After three months of this vagabond afterlife, the soul would once again depart for Rih Dil, and from there on wander towards a mythical mountain called Hring Lang Tlang. After reaching the peak, the soul would pluck a mythical flower, Hawilo Par and would long for the past no more. It would then drink the pure and clear waters of a nearby spring, called Lungloh Tui or the water of forgetfulness, and the water would quench it of all desire to gaze back. Only then would the soul proceed towards the land of the dead.

According to Mizo historian B Lalthangliana, there was a reason behind this belief that Rih Dil was where the soul went to after death. The story goes that a group of warriors were hunting on the lakeside one day, and as night fell, one among them could not sleep.

As he lay awake, he heard voices. “He listened carefully and clearly and distinctly, he heard the voice of his wife saying regretfully, ‘When I departed from my children, I did not tell them that I had hidden some dried meat in the new earthen pot not yet used for cooking, and that I had put some eggs in the bran in a bin behind the inner wall. And their father is away hunting big game’. He listened to the chatter of the spirits of the departed as they approached Rih Dil. When he went home, he found that his wife had died, and he also found the dried meat and the eggs exactly where she said she had hidden them,” writes Lalthangliana in his book History and Culture of Mizo in India, Burma and Bangladesh.

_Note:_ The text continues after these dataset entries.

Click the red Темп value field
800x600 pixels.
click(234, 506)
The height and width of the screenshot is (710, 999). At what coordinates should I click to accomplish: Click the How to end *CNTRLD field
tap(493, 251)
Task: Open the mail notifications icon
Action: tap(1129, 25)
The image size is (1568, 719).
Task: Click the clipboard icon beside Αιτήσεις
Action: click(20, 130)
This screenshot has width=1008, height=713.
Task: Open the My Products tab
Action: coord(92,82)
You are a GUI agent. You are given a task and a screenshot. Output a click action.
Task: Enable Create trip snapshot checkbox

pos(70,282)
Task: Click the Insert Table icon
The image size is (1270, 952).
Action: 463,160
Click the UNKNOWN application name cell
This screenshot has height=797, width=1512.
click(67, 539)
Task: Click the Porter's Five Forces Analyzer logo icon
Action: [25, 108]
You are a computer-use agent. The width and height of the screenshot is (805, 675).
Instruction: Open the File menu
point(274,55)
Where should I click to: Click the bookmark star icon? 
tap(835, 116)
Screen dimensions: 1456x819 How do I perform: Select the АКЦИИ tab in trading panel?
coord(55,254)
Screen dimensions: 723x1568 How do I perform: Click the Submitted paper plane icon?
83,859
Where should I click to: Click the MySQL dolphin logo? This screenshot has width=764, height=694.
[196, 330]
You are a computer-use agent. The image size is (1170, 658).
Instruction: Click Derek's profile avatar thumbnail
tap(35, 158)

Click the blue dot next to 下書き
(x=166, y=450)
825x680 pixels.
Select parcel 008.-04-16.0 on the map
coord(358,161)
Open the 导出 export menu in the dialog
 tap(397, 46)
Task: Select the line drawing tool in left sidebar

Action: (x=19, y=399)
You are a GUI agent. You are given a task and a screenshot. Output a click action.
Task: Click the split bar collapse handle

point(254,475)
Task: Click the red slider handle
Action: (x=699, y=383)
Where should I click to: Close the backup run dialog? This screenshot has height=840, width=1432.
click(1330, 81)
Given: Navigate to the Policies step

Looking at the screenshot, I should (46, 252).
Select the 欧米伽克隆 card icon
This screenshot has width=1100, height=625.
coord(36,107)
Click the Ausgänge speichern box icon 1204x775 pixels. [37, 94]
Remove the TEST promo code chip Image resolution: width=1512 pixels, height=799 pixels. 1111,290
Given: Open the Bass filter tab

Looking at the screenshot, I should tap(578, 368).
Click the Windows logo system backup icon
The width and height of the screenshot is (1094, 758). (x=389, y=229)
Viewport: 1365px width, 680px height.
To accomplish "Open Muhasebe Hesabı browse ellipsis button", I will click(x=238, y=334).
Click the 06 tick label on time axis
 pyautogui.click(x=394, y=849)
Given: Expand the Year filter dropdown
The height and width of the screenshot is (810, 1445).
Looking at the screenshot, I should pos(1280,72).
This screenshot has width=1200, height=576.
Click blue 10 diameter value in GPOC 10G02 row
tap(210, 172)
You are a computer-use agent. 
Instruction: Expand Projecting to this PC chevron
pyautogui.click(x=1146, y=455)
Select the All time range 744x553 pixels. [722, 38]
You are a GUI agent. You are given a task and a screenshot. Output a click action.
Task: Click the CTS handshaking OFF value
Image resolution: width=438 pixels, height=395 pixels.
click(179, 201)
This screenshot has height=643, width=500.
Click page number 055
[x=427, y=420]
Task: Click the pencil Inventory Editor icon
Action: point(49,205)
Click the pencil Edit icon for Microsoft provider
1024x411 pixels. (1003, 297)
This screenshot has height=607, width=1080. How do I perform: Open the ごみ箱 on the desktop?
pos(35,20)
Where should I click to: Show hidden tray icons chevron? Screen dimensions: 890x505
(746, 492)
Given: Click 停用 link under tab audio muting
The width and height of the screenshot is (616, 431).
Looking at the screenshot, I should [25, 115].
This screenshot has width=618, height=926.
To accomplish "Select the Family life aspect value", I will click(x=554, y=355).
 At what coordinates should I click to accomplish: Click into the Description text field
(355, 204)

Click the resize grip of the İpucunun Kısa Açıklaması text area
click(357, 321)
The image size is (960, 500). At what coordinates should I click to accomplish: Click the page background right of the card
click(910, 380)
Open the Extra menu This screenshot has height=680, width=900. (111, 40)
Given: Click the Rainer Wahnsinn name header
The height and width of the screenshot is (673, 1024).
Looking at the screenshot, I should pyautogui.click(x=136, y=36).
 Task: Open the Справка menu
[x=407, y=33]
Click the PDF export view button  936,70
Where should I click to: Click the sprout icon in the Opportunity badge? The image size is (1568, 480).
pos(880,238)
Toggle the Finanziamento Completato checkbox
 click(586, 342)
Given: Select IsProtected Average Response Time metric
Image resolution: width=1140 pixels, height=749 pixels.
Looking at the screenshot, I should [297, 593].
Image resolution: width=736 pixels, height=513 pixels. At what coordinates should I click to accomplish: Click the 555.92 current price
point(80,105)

Even today, a line of tall shrubs stand on the lakeside, its reflection on the still waters is referred to as Mitthi Pal – a fence for the dead. A rare wild bird, Mitthi Ar or the dead man’s fowl, is said to be found only in that region. And though the Mizo community now is almost entirely Christian, the myth is referred to in Mizo songs and poems as the passage to the land of the death, and as a reference to dying and the afterlife.

But till that day arrives, Rih Dil and its heart-shaped banks promise new beginnings and, hopefully, eternal love.